Asymmetric bioreductions: application to the synthesis of pharmaceuticals

Abstract

Selected examples of asymmetric bioreductions of pharmaceutically relevant prochiral ketones are reviewed. These data show that microbial screens lead to the identification of appropriate biocatalysts, and that the use of miniaturized and semi-automated technology can greatly reduce both labor and lead times. The same data also highlight the need to evaluate a relatively large and/or diverse microbial population (highlighting biodiversity). We also found that in many instances the luxury of producing either enantiomers with high optical purity, enantiocomplementarity, can be achieved when employing different microbial strains. Process development studies reviewed here demonstrate that it is possible in some cases to understand and control the production of an unwanted enantiomer or by-product.
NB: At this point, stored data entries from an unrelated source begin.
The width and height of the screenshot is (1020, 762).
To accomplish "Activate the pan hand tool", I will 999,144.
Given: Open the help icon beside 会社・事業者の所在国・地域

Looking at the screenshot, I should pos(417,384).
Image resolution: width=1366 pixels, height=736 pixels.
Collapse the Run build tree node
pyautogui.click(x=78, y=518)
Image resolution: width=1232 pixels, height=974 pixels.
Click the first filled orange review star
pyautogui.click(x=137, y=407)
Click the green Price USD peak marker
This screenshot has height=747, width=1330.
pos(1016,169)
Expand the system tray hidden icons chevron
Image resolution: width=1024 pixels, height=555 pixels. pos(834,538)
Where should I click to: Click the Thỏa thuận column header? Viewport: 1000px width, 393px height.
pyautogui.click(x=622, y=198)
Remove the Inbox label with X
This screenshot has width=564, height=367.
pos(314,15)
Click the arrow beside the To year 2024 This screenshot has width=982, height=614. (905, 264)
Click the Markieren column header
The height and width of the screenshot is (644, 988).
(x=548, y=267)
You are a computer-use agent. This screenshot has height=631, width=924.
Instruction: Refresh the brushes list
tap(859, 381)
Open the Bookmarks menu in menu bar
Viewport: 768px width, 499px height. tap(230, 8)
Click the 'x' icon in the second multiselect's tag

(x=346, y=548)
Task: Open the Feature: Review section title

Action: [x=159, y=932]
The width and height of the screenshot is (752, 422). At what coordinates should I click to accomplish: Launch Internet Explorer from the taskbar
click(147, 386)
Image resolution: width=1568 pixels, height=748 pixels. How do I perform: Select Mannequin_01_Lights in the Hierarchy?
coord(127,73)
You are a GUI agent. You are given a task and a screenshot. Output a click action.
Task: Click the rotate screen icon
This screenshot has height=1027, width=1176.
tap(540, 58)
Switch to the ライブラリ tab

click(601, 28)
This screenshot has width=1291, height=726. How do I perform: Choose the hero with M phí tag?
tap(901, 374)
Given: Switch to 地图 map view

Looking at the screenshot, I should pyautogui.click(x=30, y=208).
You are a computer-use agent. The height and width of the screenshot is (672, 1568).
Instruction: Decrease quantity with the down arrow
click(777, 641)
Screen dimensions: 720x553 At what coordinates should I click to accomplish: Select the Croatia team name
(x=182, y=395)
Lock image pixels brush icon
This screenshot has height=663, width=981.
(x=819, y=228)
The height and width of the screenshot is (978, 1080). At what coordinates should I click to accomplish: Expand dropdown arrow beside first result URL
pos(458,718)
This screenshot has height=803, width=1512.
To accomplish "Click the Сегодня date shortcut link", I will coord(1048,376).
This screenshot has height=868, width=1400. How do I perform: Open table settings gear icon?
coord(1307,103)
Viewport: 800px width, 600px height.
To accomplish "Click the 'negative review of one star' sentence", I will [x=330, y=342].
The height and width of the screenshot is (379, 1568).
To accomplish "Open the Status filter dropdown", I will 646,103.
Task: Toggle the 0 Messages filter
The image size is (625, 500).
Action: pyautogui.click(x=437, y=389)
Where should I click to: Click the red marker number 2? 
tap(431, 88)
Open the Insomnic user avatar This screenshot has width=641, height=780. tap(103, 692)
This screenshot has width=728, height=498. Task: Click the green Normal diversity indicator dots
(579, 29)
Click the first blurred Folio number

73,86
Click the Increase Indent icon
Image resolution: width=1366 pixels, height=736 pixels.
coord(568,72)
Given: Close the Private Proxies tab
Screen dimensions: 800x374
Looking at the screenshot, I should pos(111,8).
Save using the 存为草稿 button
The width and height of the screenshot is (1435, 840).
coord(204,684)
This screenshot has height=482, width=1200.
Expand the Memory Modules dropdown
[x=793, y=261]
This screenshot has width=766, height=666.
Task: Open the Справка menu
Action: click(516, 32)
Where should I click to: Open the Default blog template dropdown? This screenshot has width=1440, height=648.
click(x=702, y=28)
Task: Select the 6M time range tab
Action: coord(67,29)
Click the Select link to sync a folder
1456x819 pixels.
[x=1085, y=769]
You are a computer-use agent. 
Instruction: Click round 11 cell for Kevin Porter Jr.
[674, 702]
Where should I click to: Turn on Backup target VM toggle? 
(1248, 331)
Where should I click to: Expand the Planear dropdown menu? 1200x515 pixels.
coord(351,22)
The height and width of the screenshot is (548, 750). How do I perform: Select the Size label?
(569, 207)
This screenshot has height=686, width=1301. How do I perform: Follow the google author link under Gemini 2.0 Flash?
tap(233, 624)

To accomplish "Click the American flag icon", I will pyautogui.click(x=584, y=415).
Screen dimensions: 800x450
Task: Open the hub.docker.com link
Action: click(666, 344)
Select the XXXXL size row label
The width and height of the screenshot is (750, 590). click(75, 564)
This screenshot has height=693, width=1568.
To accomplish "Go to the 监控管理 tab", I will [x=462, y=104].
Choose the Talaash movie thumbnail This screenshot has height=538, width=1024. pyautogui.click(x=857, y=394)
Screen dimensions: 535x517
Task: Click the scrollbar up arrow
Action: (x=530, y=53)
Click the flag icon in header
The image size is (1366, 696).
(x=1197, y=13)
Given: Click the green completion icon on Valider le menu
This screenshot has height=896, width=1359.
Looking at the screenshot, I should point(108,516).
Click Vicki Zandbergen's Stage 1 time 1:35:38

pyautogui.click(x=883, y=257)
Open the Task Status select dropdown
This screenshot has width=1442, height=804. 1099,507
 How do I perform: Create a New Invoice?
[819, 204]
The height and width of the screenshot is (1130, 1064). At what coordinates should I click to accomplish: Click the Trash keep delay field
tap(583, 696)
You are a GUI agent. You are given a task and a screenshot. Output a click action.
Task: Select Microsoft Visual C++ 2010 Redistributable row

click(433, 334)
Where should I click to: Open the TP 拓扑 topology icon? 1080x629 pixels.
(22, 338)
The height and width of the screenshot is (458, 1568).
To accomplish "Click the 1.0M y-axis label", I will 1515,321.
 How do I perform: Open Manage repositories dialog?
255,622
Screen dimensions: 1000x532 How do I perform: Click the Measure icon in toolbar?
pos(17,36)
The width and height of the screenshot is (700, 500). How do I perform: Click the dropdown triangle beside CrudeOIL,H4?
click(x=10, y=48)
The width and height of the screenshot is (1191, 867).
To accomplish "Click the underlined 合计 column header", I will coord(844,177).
Finally, a specific example, the asymmetric bioreduction of a ketone by Candida sorbophila, shows that process development studies which optimized, the bioreduction environmental conditions (pH, temperature…), the addition of ketone, and the implementation of a nutrient feeding strategy in conjunction with the use of a defined cultivation medium were key in achieving increased bioreduction rates and product titers. When scaled-up in pilot plant bioreactors, the bioreduction process supported the production of several kilograms of (R)-alcohol (enantiomeric excess (e.e.)>98%), with an isolated product yield of about 80%.